_What you need to do_. Without including any pictures, reproduce all the lines below word for word.

--- Data to examine Enclosed Below ---

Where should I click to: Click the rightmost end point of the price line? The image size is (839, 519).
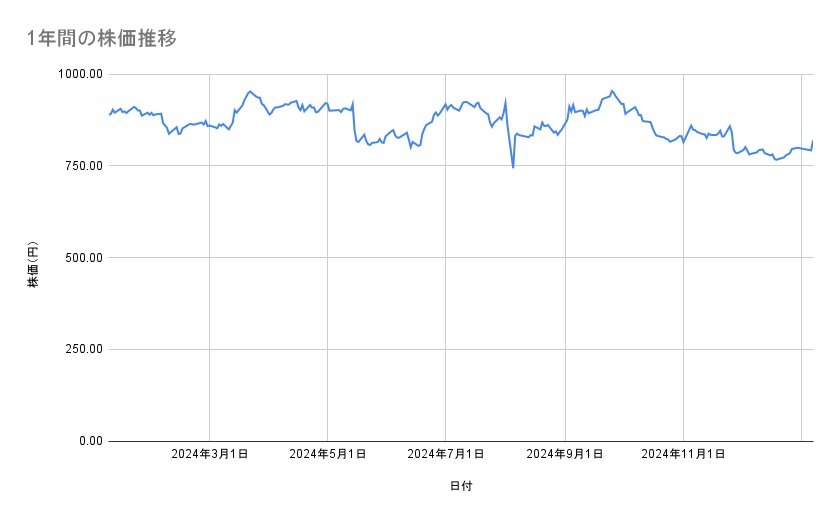813,141
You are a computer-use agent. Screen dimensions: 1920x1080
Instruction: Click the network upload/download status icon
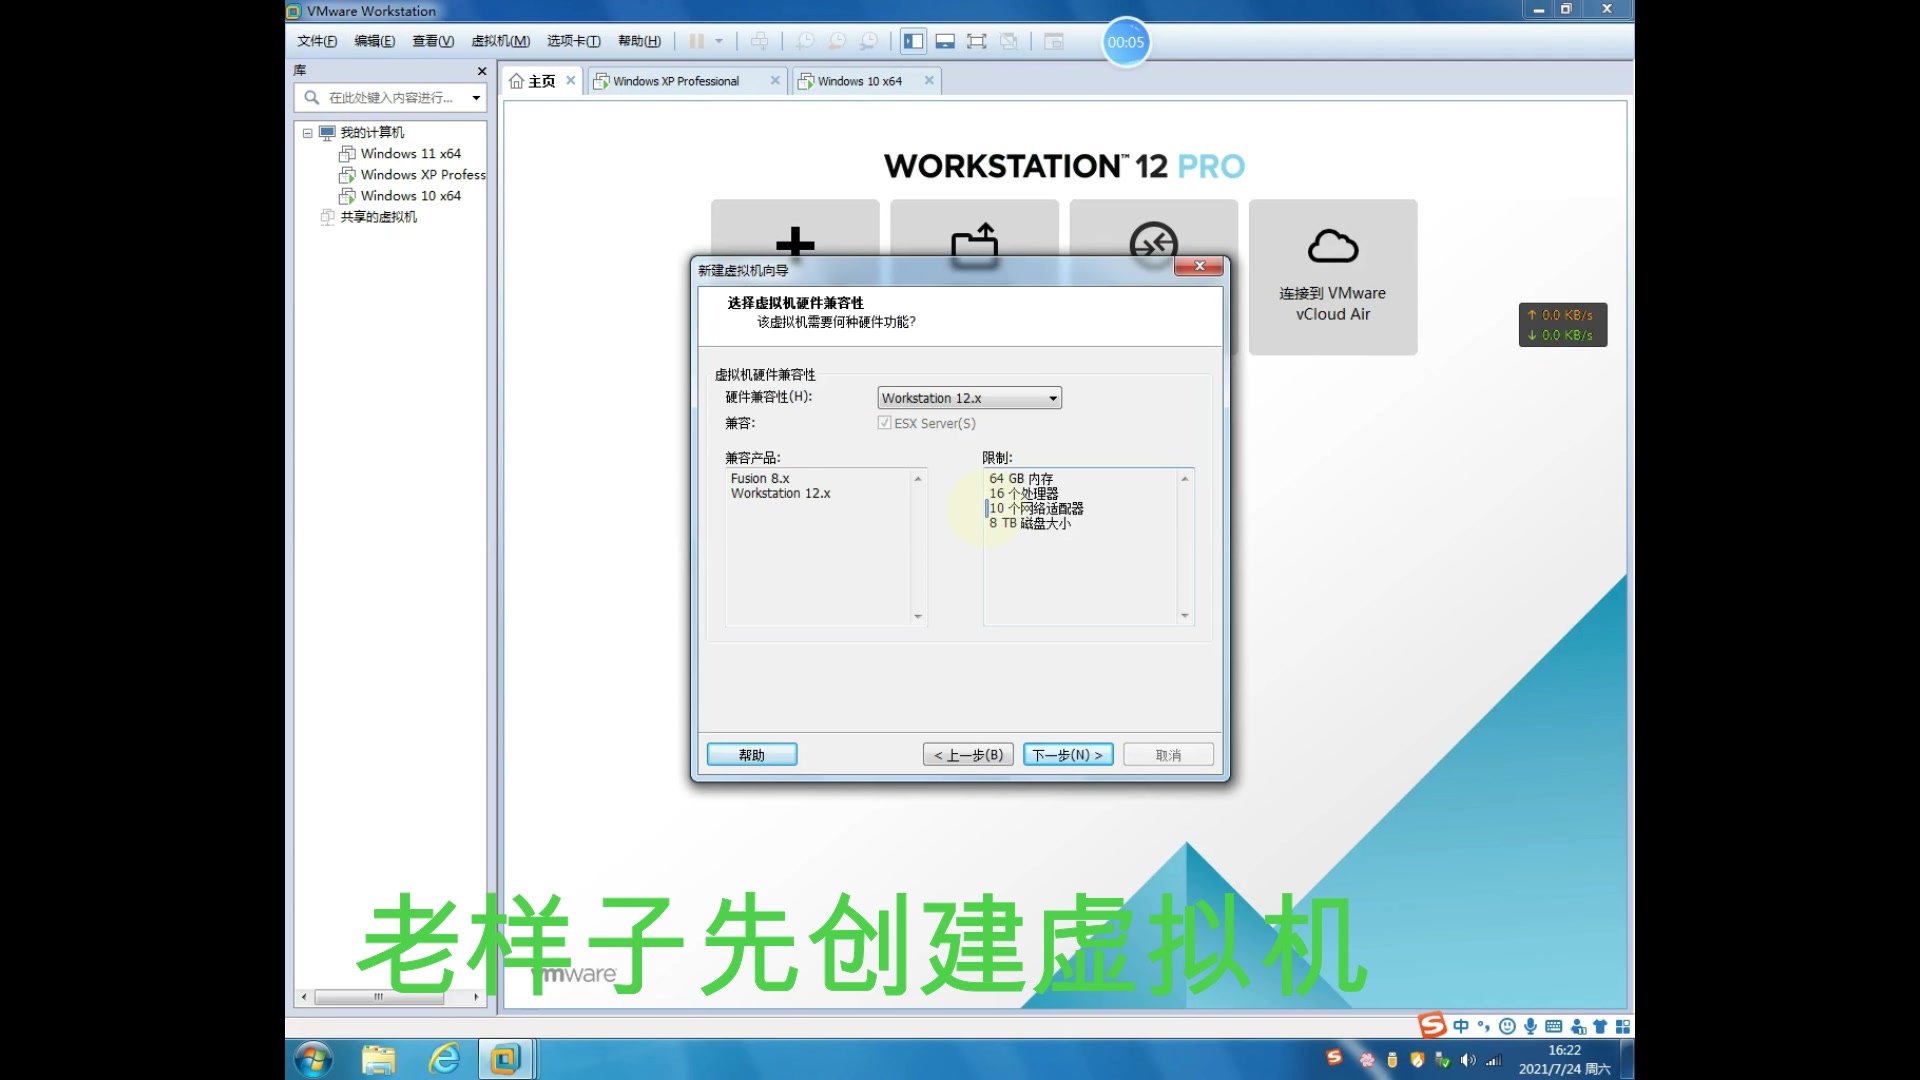(x=1561, y=324)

--- End of Enclosed Data to examine ---

_Solution to this exercise_.
Where should I click to: Click the rightmost end point of the price line? The image size is (839, 519).
813,141
You are a computer-use agent. Screen dimensions: 1920x1080
Instruction: Click the network upload/download status icon
(x=1561, y=324)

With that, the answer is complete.